Updated on 2024-08-16 GMT+08:00

Reading HBase Data Using the Scan Command

Function Description

Before reading data from a table, instantiate the Table instance of the table, and then create a Scan object and set parameters for the Scan object based on search criteria. To improve query efficiency, you are advised to specify StartRow and StopRow. Query results are stored in the ResultScanner object, where each row of data is stored as a Result object that stores multiple Cells.

Sample Code

The following code snippets are in the testScanData method in the HBaseExample class of the com.huawei.bigdata.hbase.examples packet.

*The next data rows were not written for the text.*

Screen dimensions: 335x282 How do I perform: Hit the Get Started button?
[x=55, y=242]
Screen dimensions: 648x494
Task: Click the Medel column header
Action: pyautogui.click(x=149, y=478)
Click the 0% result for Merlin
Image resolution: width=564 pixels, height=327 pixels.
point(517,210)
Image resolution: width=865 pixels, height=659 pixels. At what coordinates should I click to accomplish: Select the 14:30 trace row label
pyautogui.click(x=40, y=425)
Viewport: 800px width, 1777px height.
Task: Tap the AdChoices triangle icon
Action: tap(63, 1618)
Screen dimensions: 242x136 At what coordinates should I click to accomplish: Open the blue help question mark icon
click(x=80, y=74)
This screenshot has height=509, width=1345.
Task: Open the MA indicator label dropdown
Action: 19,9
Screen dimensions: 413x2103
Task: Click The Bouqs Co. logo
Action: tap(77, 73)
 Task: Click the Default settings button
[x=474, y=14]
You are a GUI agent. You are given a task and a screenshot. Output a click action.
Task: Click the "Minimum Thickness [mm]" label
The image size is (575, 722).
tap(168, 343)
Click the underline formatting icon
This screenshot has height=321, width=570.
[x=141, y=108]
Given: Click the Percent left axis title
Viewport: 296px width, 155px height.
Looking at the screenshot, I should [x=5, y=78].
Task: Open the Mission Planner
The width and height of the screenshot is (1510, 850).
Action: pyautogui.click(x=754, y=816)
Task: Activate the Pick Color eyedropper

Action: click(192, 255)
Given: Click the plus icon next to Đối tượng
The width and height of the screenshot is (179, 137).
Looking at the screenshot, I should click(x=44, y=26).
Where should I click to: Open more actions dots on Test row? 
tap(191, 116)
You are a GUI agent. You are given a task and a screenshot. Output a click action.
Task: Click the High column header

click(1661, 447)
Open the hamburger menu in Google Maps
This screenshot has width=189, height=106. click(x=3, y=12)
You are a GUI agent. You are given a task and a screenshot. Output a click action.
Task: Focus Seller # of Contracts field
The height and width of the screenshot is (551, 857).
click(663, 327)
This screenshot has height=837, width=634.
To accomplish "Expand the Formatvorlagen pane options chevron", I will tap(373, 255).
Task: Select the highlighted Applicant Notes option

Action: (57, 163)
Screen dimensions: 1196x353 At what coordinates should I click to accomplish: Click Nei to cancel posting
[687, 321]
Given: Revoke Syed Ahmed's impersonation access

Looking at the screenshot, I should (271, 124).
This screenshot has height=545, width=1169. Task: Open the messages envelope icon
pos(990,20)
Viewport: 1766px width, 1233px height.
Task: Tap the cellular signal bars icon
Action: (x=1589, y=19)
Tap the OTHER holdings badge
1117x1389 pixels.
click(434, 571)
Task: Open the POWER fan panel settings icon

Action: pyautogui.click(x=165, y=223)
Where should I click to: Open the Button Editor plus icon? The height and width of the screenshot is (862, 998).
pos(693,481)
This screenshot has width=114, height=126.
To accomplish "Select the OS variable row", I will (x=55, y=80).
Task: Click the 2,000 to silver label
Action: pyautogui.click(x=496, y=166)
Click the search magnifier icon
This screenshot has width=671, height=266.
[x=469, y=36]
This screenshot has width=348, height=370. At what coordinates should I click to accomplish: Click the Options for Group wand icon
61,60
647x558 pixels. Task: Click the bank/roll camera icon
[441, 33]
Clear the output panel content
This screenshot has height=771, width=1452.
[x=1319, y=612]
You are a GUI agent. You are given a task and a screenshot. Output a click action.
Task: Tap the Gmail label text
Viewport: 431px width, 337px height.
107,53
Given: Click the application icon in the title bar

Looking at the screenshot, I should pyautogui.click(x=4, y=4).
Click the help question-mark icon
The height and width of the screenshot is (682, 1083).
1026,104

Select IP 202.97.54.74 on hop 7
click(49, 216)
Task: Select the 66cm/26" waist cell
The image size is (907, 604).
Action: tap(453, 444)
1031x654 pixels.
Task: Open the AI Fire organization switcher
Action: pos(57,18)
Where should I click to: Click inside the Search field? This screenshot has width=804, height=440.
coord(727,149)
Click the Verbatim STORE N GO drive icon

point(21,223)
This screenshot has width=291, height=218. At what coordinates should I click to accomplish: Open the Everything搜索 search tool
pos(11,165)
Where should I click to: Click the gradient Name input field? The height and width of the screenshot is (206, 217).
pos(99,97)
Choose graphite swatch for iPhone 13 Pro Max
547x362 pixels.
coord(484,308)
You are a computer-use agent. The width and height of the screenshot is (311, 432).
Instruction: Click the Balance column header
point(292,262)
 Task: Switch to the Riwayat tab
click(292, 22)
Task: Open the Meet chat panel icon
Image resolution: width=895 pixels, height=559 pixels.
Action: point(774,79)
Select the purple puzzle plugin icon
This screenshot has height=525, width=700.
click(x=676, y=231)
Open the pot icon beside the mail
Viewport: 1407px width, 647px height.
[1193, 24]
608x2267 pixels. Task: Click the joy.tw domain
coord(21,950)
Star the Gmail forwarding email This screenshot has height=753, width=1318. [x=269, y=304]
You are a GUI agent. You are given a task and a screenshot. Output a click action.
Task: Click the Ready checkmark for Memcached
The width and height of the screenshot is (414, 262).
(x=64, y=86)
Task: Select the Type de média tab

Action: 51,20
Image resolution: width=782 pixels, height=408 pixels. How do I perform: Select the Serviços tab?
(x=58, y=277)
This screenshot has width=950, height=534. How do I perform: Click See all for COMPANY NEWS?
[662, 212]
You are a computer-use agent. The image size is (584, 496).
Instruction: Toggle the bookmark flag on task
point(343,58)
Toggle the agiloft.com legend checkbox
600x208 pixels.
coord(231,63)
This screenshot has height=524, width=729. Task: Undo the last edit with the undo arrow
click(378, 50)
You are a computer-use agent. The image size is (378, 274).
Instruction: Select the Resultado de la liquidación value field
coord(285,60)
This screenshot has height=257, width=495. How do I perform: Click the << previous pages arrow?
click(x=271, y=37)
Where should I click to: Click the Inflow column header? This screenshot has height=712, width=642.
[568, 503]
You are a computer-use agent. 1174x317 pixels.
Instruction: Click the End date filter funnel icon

public void testScanData() {
    LOG.info("Entering testScanData.");

    Table table = null;
    // Instantiate a ResultScanner object.
    ResultScanner rScanner = null;
    try {
        // Create the Configuration instance.
        table = conn.getTable(tableName);

        // Instantiate a Get object.
        Scan scan = new Scan();
        scan.addColumn(Bytes.toBytes("info"), Bytes.toBytes("name"));


        // Set the Caching size.
        scan.setCaching(1000);//Note [1]

        // Submit a scan request.
        rScanner = table.getScanner(scan);

        // Print query results.
        for (Result r = rScanner.next(); r != null; r = rScanner.next()) {
            for (Cell cell : r.rawCells()) {
               LOG.info(Bytes.toString(CellUtil.cloneRow(cell)) + ":"
                + Bytes.toString(CellUtil.cloneFamily(cell)) + ","
                + Bytes.toString(CellUtil.cloneQualifier(cell)) + ","
                + Bytes.toString(CellUtil.cloneValue(cell)));
            }
        }
        LOG.info("Scan data successfully.");
    } catch (IOException e) {
        LOG.error("Scan data failed ", e);
    } finally {
        if (rScanner != null) {
            // Close the scanner object.
            rScanner.close();
        }
        if (table != null) {
            try {
                // Close the HTable object.
                table.close();
            } catch (IOException e) {
                LOG.error("Close table failed ", e);
            }
        }
    }
    LOG.info("Exiting testScanData.");
}

Precautions

  1. You can set Batch and Caching.
    • Batch

      Batch indicates the maximum number of records returned each time when the next API is invoked using Scan. This parameter is related to the number of columns read each time.

    • Caching

      Caching indicates the maximum number of next records returned for a remote procedure call (RPC) request. This parameter is related to the number of rows read by an RPC.